Ce 25 août marquait les vingt ans de la disparition de la chanteuse dans un accident d’avion. Depuis ce jour fatidique, sa discographie menaçait de glisser peu à peu dans l’oubli. Ses disques n’ont jamais été repressés et sa musique n’a jusque-là jamais été disponible sur les plates-formes de streaming (à l’exception du premier album conduit par R. Kelly et d’une poignée de singles). Elle était virtuellement devenue inaccessible.

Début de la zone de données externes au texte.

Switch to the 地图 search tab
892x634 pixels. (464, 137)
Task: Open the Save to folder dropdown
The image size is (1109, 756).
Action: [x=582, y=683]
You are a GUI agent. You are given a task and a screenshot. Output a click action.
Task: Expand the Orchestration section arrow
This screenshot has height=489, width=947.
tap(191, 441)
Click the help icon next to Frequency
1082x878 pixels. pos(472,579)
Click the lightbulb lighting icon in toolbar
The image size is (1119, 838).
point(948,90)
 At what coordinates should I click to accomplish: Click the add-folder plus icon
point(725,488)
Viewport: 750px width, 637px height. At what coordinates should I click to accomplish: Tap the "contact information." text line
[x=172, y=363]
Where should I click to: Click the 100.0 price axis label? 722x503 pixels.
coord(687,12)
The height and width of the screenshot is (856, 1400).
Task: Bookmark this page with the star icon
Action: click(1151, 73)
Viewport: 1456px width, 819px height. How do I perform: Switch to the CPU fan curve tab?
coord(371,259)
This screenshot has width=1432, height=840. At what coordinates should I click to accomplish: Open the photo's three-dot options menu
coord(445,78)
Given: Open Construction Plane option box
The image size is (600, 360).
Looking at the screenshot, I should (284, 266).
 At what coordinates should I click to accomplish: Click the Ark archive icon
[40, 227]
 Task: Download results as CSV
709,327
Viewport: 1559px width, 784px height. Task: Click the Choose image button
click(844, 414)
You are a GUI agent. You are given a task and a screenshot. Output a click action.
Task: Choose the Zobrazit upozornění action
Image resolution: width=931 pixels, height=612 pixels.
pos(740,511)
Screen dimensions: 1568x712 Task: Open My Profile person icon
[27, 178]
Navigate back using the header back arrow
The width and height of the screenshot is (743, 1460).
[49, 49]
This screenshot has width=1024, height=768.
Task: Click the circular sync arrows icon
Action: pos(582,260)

Alors que rappeurs, chanteurs et producteurs ont continué de célébrer Aaliyah pendant deux décennies en la samplant et en la citant, son héritage semblait pourtant vouer à s’effacer peu à peu de la mémoire collective et à ne plus devenir qu’une référence obscure auprès des nouvelles générations. Le biopic sorti en 2014 était un naufrage, l’album posthume que devaient superviser Drake et 40 n’est jamais sorti et surtout les albums cultes One in a Million et Aaliyah paraissaient condamnés à ne jamais revoir le jour.
Cet enlisement est dû en premier lieu à l’effondrement de Blackground Records, le label fondé par l’oncle de la chanteuse : Barry Hankerson. Dévasté par la mort d’Aaliyah, cet homme mystérieux aux méthodes discutables, qui a introduit R. Kelly auprès de sa jeune nièce et a maintenu sa collaboration avec lui jusqu’en 2000 (bien après l’épisode de leur mariage illégal) s’est longtemps muré dans le silence. Les poursuites judiciaires ont plu sur Blackground Records au cours des deux dernières décennies, notamment de la part de ses propres artistes (comme Timbaland ou Toni Braxton) désireux d’obtenir leur dû et de quitter le navire. Les ponts avec la mère d’Aaliyah – la sœur d’Hankerson – sont coupés depuis longtemps. Ils ne s’adressent plus la parole. En coulisses, des négociations infructueuses semblent avoir eu lieu entre la famille et Blackground, d’après les communiqués publiés. Sorti de sa réserve cet été, Hankerson, seul détenteur des droits, justifie l’absence de la musique d’Aaliyah pendant tout ce temps par une défense floue et changeante : respecter la volonté de la mère de ne pas entendre la voix de sa fille ou encore la difficulté à établir un deal équitable avec les plates-formes de streaming.
Quoi qu’il en soit, dans ce nœud de culpabilité, de non-dits et de chagrin jamais apaisé qui mine cette famille, l’escamotage insensé de tout un héritage musical va prendre fin. One in a Million, l’album fondateur, fruit de la collaboration entre Aaliyah, Timbaland et Missy Elliott, est déjà disponible. Quant à Aaliyah, qui abrite les plus gros cartons de la chanteuse comme « We Need A Resolution » ou « More Than A Woman », il ressort ce vendredi 10 septembre. D’ici octobre, c’est l’intégralité du catalogue de Blackground Records qui devrait être mise en ligne. L’occasion également de redécouvrir le premier solo de Timbaland et ses albums avec Magoo (notamment Indecent Proposal et Under Construction, part II) où le producteur élaborait un son unique et osait des bizarreries qui étonnent encore aujourd’hui. Sur One in a Million, son usage avant-gardiste des percussions, l’écriture de Missy et la douceur fragile d’Aaliyah se marient pour atteindre un moment de grâce qui n’a pas pris une ride. Il était temps que le monde en profite à nouveau.